## TASK BRIEF
Each line of the data that includes "computer" must be copied.

------ RECORDS PROVIDED ------

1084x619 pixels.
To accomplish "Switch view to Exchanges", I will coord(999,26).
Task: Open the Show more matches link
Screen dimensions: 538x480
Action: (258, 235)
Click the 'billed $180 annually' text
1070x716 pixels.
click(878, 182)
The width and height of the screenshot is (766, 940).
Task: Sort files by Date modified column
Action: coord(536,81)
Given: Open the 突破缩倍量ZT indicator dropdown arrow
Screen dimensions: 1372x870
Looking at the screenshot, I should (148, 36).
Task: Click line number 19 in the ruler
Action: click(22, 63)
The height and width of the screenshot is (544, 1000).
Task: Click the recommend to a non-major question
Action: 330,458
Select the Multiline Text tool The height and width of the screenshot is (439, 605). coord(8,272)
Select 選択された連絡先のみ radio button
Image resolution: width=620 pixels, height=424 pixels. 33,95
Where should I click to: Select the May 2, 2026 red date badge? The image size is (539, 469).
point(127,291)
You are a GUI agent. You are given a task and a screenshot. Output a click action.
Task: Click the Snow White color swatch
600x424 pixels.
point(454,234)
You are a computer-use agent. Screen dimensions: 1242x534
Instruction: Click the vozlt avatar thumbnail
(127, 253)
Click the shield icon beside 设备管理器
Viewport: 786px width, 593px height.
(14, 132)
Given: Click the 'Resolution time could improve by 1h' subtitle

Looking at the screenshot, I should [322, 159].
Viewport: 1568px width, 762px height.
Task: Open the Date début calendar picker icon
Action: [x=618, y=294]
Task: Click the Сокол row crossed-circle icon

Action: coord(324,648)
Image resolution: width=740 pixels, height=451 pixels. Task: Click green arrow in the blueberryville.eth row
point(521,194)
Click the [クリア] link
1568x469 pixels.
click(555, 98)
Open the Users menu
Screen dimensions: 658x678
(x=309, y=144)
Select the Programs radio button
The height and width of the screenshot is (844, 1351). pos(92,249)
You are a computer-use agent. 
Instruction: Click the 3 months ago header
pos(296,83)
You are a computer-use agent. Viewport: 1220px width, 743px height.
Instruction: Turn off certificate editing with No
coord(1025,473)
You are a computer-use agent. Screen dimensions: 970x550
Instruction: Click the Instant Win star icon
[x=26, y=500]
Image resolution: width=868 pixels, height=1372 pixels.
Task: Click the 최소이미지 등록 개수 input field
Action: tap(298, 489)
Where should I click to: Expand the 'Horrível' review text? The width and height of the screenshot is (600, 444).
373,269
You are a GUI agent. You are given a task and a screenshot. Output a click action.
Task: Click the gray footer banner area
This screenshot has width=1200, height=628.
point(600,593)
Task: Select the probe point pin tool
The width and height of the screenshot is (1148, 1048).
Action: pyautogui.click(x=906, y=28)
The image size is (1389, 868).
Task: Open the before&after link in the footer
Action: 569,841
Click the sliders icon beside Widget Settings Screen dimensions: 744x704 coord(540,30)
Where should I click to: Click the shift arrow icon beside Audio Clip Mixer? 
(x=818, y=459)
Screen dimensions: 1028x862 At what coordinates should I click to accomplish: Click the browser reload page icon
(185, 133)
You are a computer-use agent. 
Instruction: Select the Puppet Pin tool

------

## YOUR RESPONSE
You are a computer-use agent. Screen dimensions: 1242x534
You are a computer-use agent. 
You are a computer-use agent. Viewport: 1220px width, 743px height.
You are a computer-use agent. Screen dimensions: 970x550
You are a computer-use agent. 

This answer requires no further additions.